我想按 bs4 顺序获取 p 标签内的 p 标签文本和其他标签文本答案

【问题标题】：I want to get p tag's text and other tag's text inside the p tag in order by bs4我想按 bs4 顺序获取 p 标签内的 p 标签文本和其他标签文本
【发布时间】：2021-09-07 13:22:51
【问题描述】：

我从汤中选择了一个内容，共有三种。

first
first
firstsecondthird

我想按“第一”、“第二”、“第三”的顺序从最后一个获取文本。首先，我使用“.text”，最后一个返回“firstsecondthird”。但我想一一获取文本。有什么办法吗？

我编辑了问题，以便您获得更多详细信息。

contents_list = soup.select('blabla')

# contents_list =
# ['<p>first</p>',
# '<p><span>first</span></p>',
# '<p>first<span>second</span>third</p>']

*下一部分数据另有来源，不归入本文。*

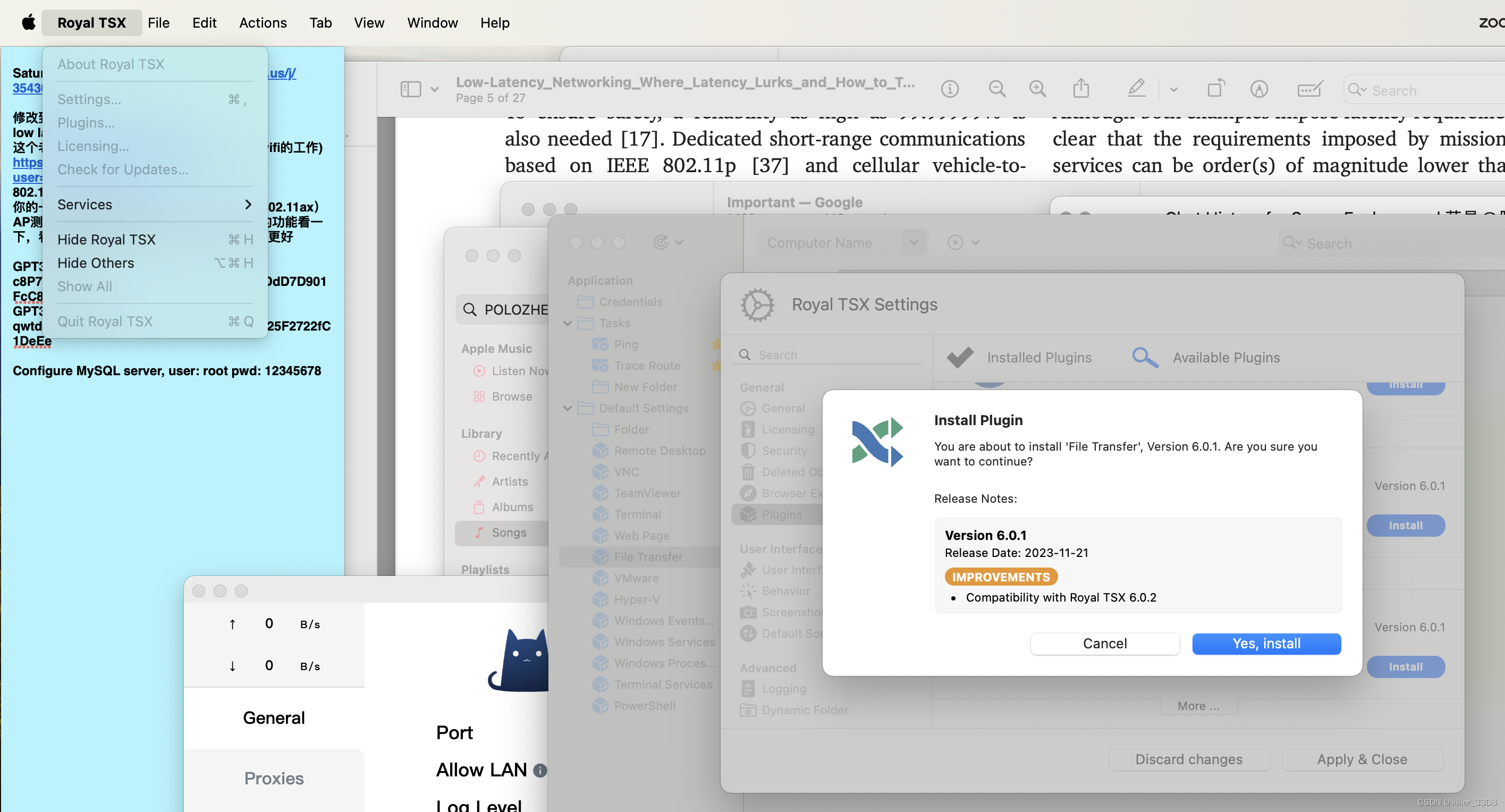Open Preview sidebar view dropdown
This screenshot has height=812, width=1505.
point(434,89)
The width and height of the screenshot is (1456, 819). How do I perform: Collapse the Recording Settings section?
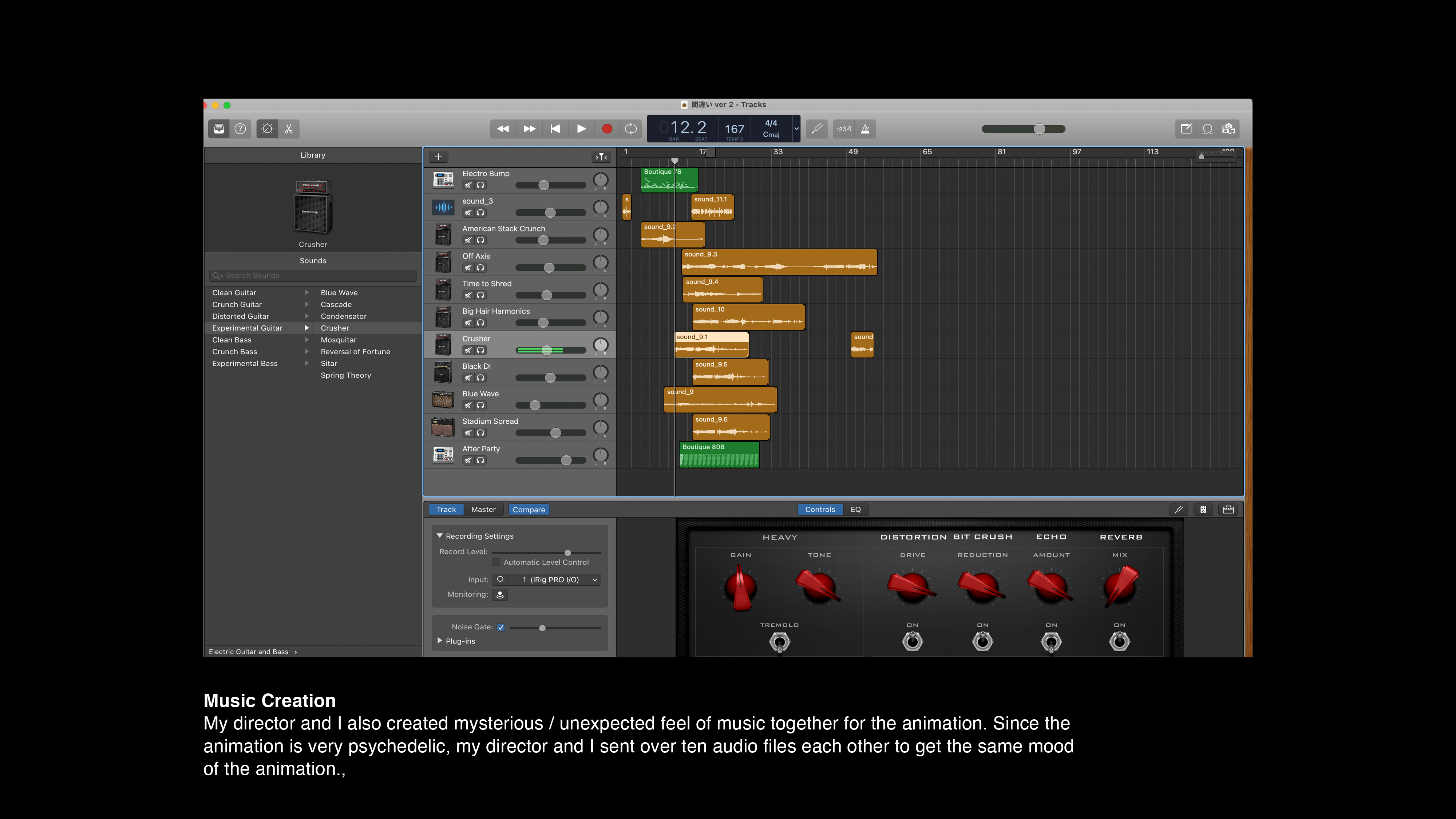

for content in contents_list:
  print(content.text)

# I want to get
# first
# first
# first, second, third

【问题讨论】：

请edit您的问题并向我们展示您已经尝试过的内容
@MendelG 我编辑我的问题。我是堆栈溢出的新手，所以我不熟悉它。对不起

标签： python html beautifulsoup web-crawler

【解决方案1】：

要使用空格分隔标签，您可以使用get_text() 方法并添加空格作为separator 参数。 .get_text(separator=" ").

from bs4 import BeautifulSoup


html = """
<p>first</p>
<p><span>first</span></p>
<p>first<span>second</span>third</p>

"""

soup = BeautifulSoup(html, "html.parser")

for tag in soup.find_all("p"):
    print(tag.get_text(separator=" "))

输出：

first
first
first second third

【讨论】：